Google Adwords allows you to show your ads alongside organic (non-paid) search results when people type relevant phrases. But it is hard to think of phrases my target audience (and only my target audience) might be searching on. Terms such as “software marketing” and “software sales” are too vague. In the end I came up with about 200 phrases, including  “sell my software”, “software startup”, “start a software company”, “name software product” and “sell software online”.

One of my Adwords ads (I tested several).

One of my Adwords ads.

But there just aren’t a lot of searches on these phrases. Bidding between £0.25 and £1 per click (depending on relevance) for UK searches over the last 47 days I have managed a meagre:

  • Impressions: 1.7k
  • Clicks: 20
  • CTR: 1.13%
  • CPC: £0.31

Looking at the Dimensions>Search terms report to see the phrases typed by the people who clicked, the clicks seem fairly well targeted. And my impression share is >25% for the majority of the adgroups, so I don’t think increasing my bids is going to make a big difference to the amount of traffic. Adwords just doesn’t work that well unless there are unambiguous phrases your potential customers are actively searching on. I haven’t tried display (content) ads, as these have never worked well for me in the past.

LinkedIn

I also tried running LinkedIn ads targeted at people who are based in the UK and list programming skills such as “Programming”, “SaaS”, “Subversion”, “Git”, and “C++”. The minimum bid per click is $2.00 (ouch), so I bid $2.05 per click.

linkedin-ad

One of my linkedIn ads.

The result over 12 days have been:

  • Impressions: 133k
  • Clicks: 54
  • CTR: 0.04%
  • CPC: $2.00
  • Leads: 2

That is a good number of impressions, but a horrible CTR. Looking at the breakdown of clicks by industry and job function in the reporting, the clicks seem fairly well targeted. A ‘lead’ is where someone expresses an interest and LinkedIn allows you to send them a message. But you don’t get their email address and it appears you can only message them through LinkedIn once.

Twitter

I paid to put a sponsored tweet in the timeline of Twitter users in the UK, based on who they follow. I picked the Twitter handles of 4 other people who blog about bootstrapping.  Note that Twitter claims they won’t show ads to all the followers of these Twitter handles, but to people who are interested in similar things to the people who follow those Twitter handles. That seems a rather hair-splitting distinction, but I guess it allows them to claim they aren’t exploiting the popularity of their customers directly. I bid a maximum of £0.75 per ‘engagement’ (click, retweet or follow). I didn’t include an image with the tweet as I couldn’t really think of anything relevant at the time (a classroom?). The text of the sponsored tweet was:

Sell your own software. Be your own boss! 2 day course, 22/23 March, Wiltshire, England. Full details at: https://successfulsoftware.net/software-business-training-course/

The result of this 1 sponsored tweet over 2 days has been:

  • Impressions: 5.8k
  • Clicks: 174
  • CTR: 3%
  • CPC: £0.29
  • Favorites: 7
  • Retweets: 2
  • Follows: 1

Given the small number of favorites, retweets and follows, it is hard to know how well targeted this was. I guess a 3% CTR implies it was fairly targeted. The fact that the CPC was a lot less than my maximum bid may be down to Twitter ads being a relatively new medium, without too much competition (yet).

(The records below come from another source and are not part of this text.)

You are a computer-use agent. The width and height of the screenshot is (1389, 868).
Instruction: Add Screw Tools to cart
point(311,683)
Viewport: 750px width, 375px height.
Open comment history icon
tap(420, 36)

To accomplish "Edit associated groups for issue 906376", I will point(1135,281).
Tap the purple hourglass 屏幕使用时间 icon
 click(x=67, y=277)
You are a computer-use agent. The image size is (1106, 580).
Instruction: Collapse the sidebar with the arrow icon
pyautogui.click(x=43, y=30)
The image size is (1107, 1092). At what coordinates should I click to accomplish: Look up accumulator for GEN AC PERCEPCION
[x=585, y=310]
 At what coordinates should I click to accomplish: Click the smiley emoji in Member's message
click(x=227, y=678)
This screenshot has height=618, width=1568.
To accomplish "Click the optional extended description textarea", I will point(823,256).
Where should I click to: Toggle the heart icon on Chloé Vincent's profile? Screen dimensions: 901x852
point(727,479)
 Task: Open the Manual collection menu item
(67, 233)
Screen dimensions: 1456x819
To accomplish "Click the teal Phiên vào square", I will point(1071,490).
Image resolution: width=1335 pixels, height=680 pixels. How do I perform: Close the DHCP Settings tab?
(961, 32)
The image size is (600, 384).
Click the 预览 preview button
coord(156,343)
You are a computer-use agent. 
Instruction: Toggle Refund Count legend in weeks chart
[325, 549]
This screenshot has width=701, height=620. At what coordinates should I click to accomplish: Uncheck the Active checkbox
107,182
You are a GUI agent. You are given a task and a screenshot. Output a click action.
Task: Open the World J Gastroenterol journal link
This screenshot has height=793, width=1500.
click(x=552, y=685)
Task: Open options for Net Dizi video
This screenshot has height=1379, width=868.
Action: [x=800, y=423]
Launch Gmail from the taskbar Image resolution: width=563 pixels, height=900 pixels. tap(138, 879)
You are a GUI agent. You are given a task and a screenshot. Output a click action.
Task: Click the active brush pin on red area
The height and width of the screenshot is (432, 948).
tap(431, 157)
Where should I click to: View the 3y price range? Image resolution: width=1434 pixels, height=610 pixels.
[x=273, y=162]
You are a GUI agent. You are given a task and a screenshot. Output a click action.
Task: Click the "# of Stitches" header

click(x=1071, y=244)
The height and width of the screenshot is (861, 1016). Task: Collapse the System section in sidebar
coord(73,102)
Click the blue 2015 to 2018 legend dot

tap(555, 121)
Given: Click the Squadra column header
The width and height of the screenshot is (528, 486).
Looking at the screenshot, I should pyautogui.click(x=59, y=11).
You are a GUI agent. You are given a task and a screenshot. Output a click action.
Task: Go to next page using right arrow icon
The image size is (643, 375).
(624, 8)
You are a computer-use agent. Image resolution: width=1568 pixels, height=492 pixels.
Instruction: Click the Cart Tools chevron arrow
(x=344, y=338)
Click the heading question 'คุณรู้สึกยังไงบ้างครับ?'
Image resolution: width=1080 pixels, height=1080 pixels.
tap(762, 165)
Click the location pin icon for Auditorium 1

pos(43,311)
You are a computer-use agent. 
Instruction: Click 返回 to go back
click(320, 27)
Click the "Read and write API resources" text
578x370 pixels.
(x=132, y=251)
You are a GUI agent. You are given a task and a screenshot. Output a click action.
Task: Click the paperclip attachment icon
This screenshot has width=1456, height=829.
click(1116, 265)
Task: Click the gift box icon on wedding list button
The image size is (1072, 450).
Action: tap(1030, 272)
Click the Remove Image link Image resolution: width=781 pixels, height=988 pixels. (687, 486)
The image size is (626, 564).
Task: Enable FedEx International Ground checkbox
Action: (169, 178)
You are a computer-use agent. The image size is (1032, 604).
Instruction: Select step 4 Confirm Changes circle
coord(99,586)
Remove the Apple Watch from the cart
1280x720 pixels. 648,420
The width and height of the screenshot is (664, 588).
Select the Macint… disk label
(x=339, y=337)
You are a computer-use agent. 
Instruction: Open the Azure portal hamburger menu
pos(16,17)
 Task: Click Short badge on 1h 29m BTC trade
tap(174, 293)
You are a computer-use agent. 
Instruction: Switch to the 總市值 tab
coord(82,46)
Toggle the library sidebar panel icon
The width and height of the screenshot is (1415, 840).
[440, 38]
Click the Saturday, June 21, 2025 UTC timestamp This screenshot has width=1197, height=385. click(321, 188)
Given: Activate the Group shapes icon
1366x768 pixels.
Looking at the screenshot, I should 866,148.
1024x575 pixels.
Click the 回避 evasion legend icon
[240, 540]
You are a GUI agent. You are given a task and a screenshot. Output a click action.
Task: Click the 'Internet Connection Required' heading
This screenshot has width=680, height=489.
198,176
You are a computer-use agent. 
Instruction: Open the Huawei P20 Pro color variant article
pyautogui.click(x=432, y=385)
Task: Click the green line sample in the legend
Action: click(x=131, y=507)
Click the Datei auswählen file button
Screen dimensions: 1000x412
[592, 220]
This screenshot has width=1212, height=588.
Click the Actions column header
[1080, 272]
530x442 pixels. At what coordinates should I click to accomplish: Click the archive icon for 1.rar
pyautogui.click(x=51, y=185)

The reports have left me confused. Twitter report 3,112 impressions and 106 clicks for followers of my own Twitter handle @successfulsw.

twitter-reportingBut:

  • I didn’t tick the Also target your followers check box, as it seems idiotic to be paying for tweeting to people that I can tweet to for free.
  • I don’t have 3k Twitter followers.
  • I direct messaged a few of my Twitter followers based in the UK and they said they hadn’t seen a sponsored tweet from me.

This was the response when I queried Twitter support:

Thanks for the information. We have investigated this issue and we can see that your handle is in your @handle section of your campaign, this is because implicit targeting was enabled (targeted followers with similar interest as your followers), that is why your handle is showing there. We have confirmed you have a nullcasted Tweet and this Tweet is not showing to your followers. We realize this may be confusing and we’ll work with our product team to improve how this looks on the user interface.

The reporting of the interests of the people that engaged doesn’t make sense either. It says that of the 5.8k impressions, 4.7k were to people interested in “Hip hop and rap” and 4.5k to people interested in “NFL football”. We don’t even play NFL football in the UK!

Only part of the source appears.